Source data
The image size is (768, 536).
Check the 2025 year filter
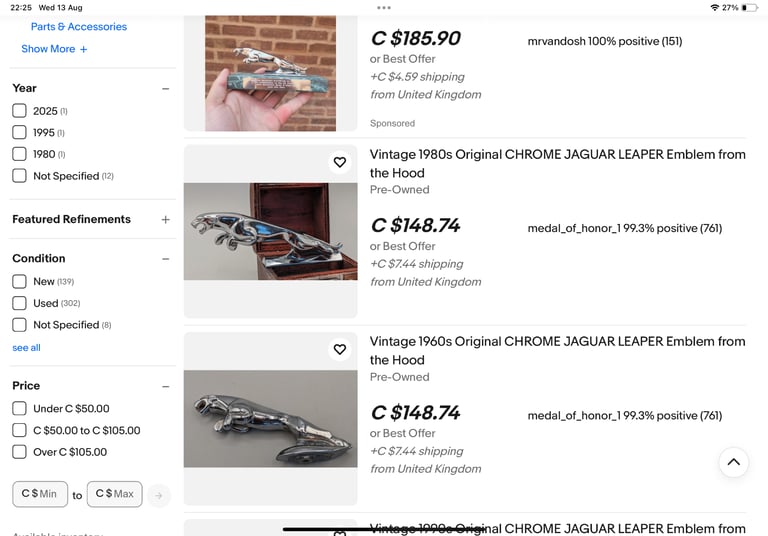[20, 111]
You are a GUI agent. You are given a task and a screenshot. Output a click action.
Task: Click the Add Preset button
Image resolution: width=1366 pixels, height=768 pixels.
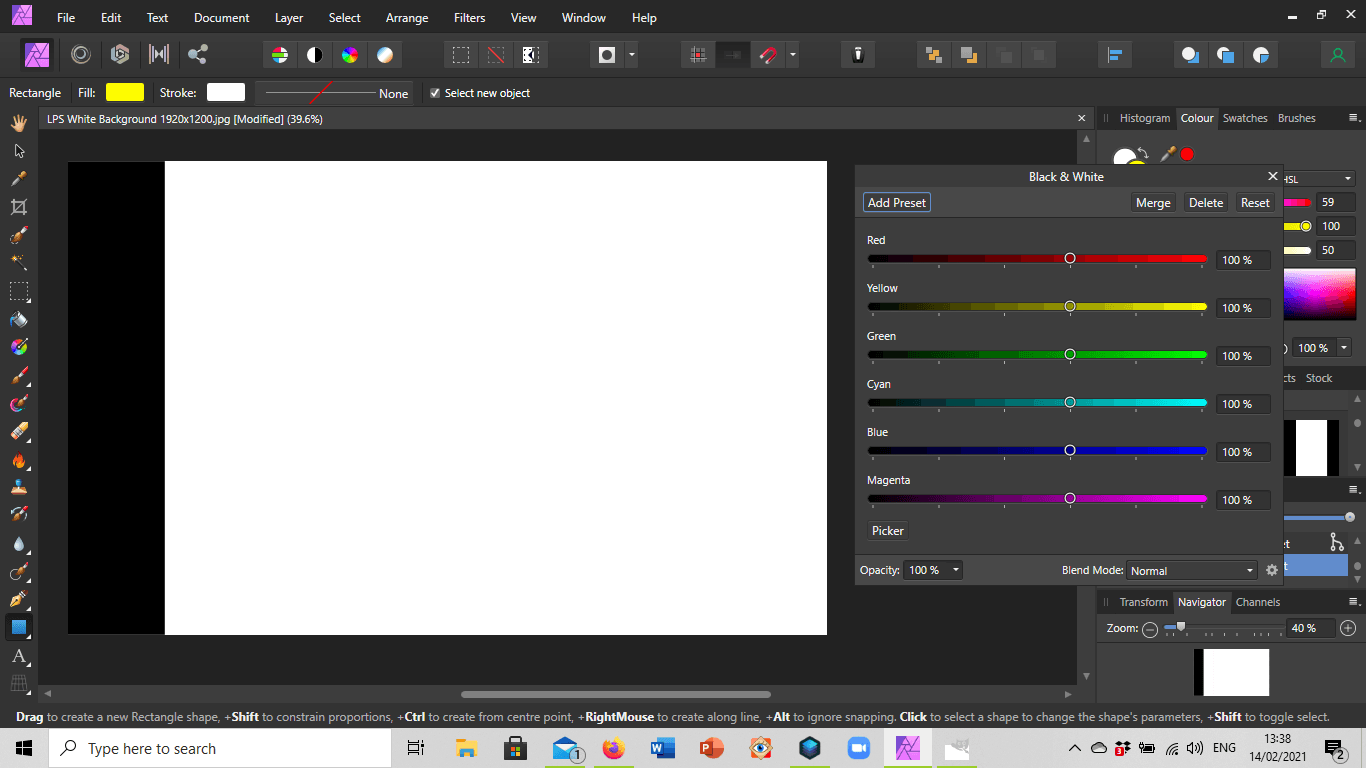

(PROBLEM REQUIREMENTS): Rewrite every line of the listing above, requests included, multiplying each coordinate in the answers by 1.95 and rounding to whole numbers, halves up. Omit the pictures.

(OUTPUT FOR THIS TASK):
The image size is (768, 536).
Check the 2025 year filter
[39, 216]
You are a GUI agent. You are given a task and a screenshot. Output a click action.
Task: Click the Add Preset button
Image resolution: width=1366 pixels, height=768 pixels.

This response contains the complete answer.